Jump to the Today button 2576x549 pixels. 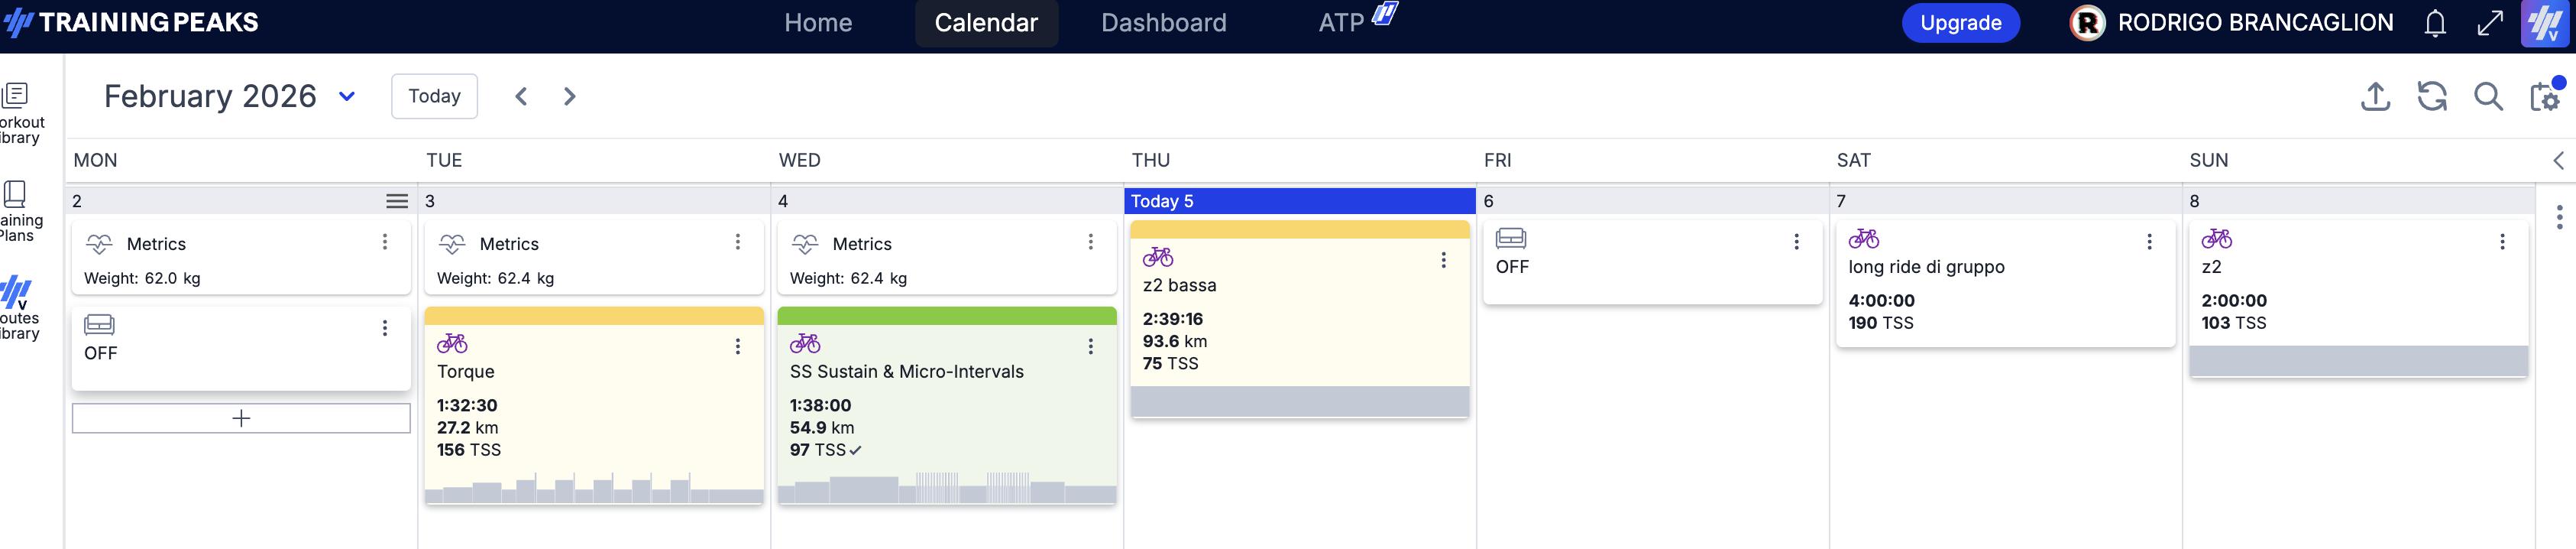pyautogui.click(x=434, y=96)
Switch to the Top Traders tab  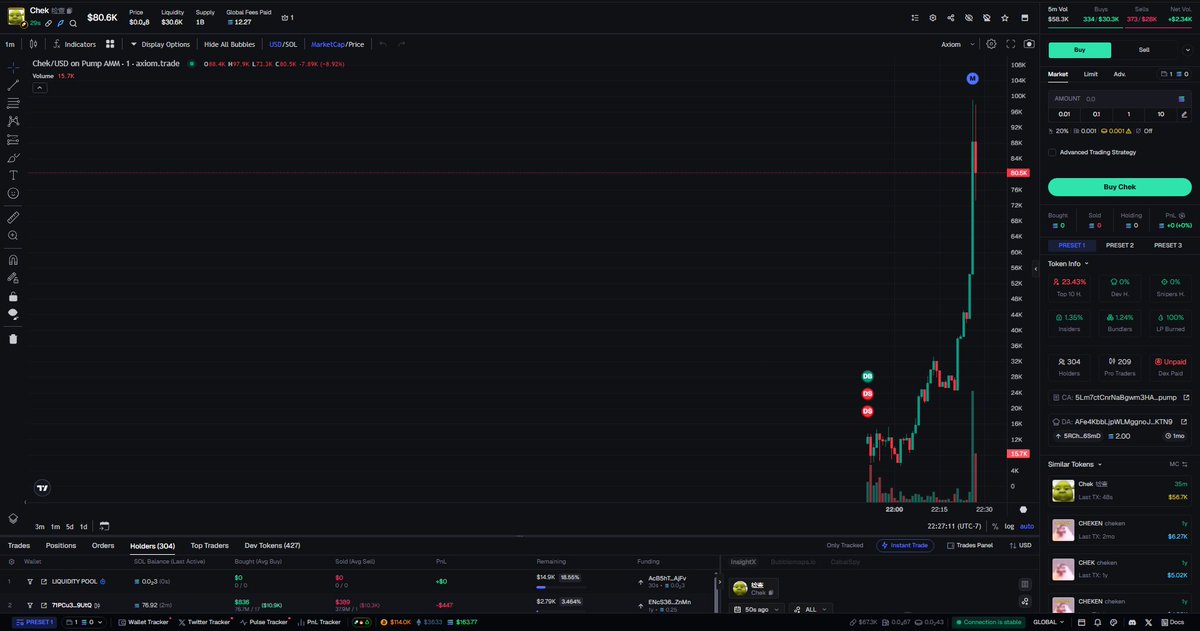209,545
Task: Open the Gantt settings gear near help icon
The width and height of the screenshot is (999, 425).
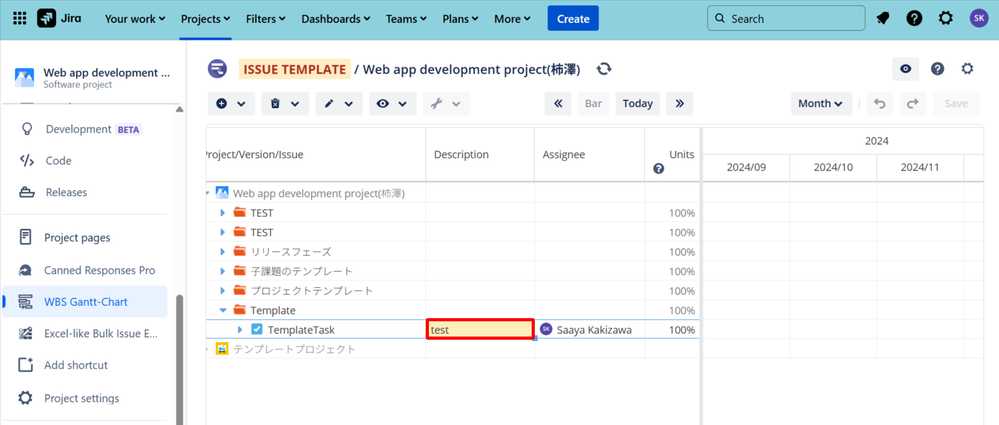Action: click(x=967, y=69)
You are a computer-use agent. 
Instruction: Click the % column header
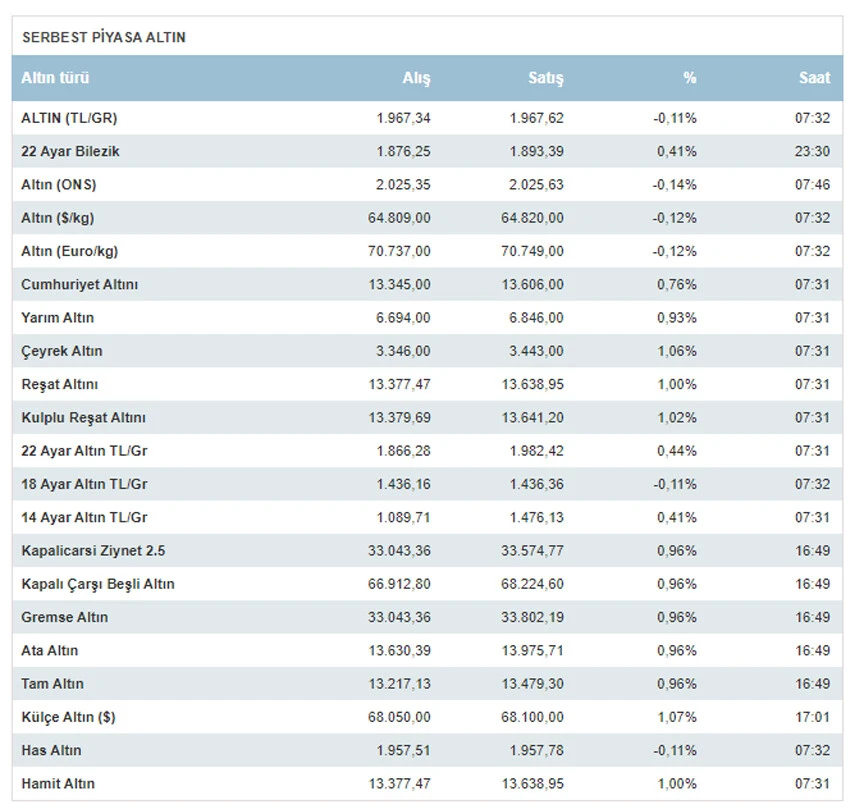(x=689, y=78)
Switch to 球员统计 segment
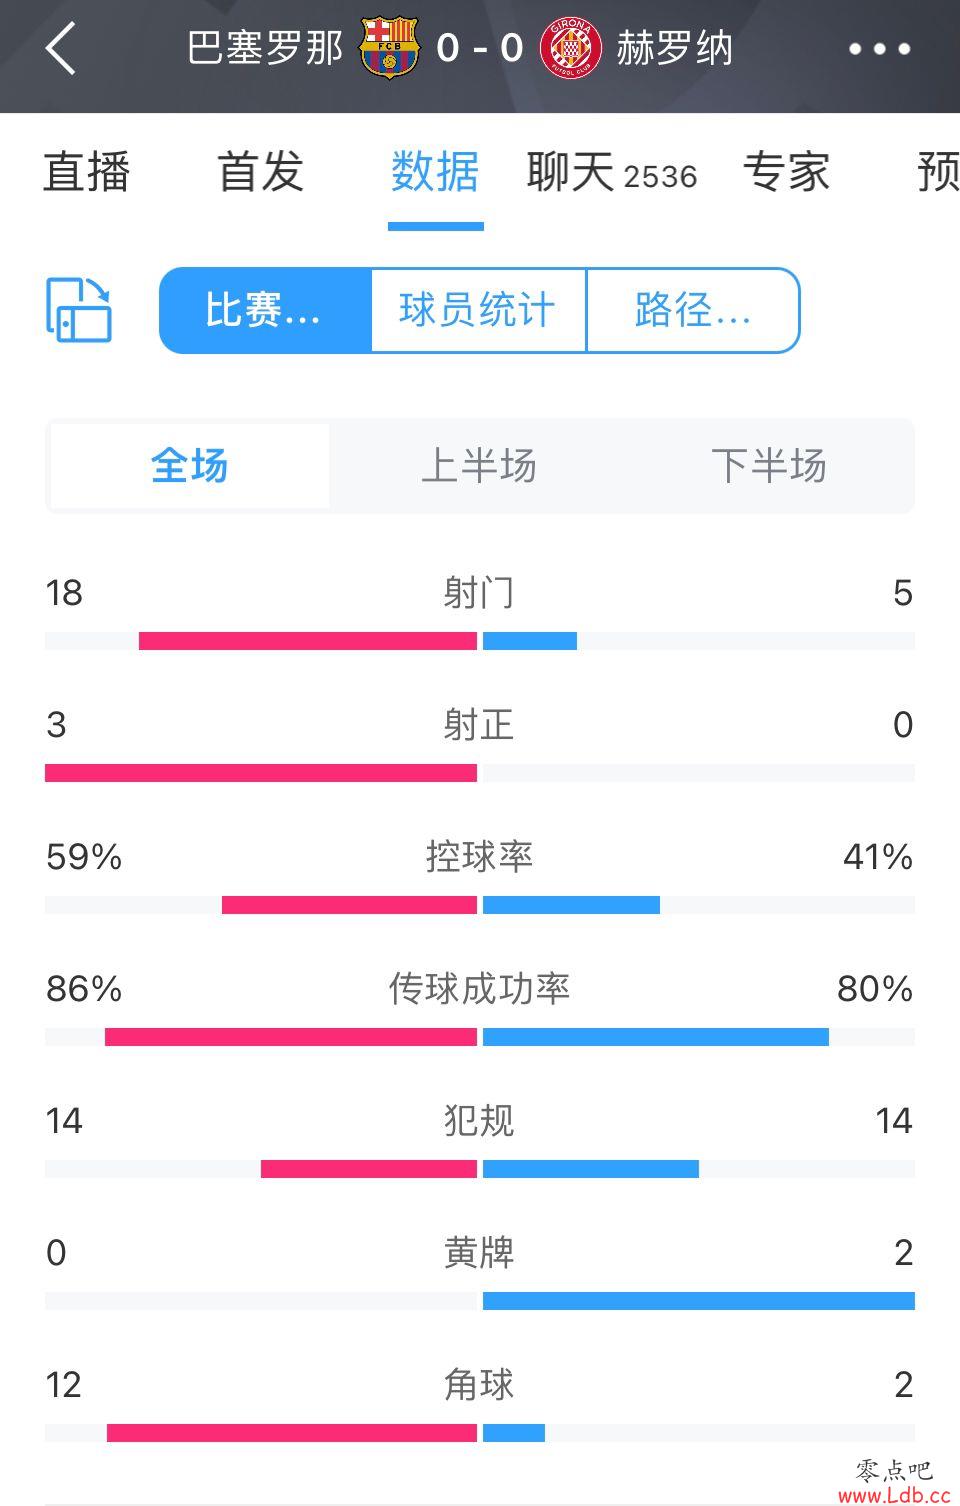This screenshot has height=1506, width=960. pyautogui.click(x=478, y=310)
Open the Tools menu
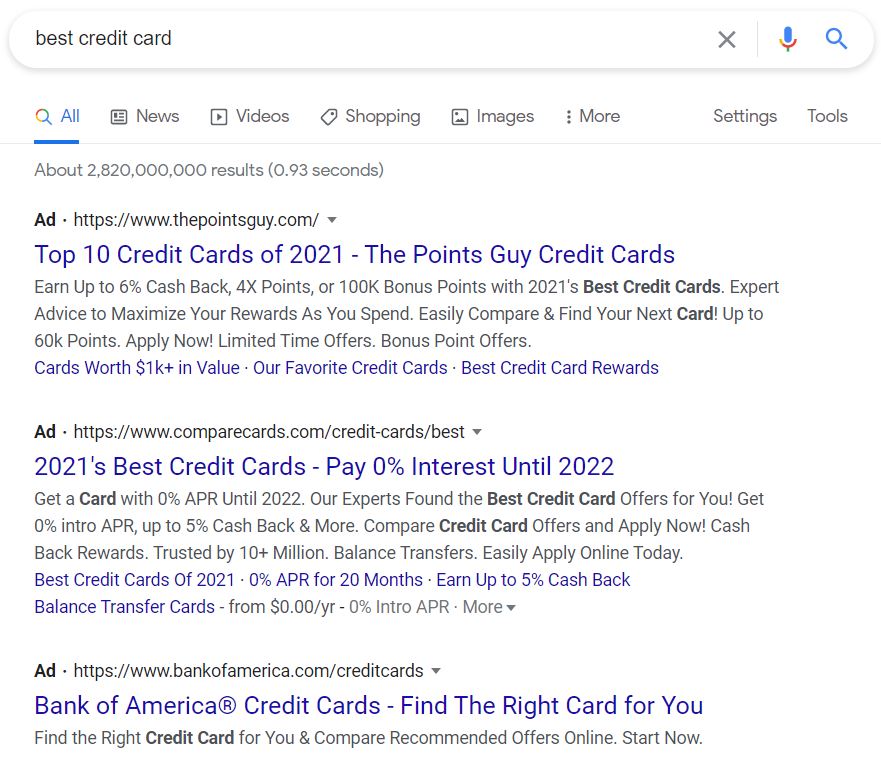 coord(827,116)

################

What the exercise asks: I would like an exact copy of the lines from the one holding "Task: Open the" through the last line of the entries above, with the pictures left out.

Result:
Task: Open the Gantt settings gear near help icon
The width and height of the screenshot is (999, 425).
Action: click(x=967, y=69)
You are a computer-use agent. 
Instruction: Click the % column header
(x=689, y=78)
Switch to 球员统计 segment
This screenshot has height=1506, width=960. pyautogui.click(x=478, y=310)
Open the Tools menu
 coord(827,116)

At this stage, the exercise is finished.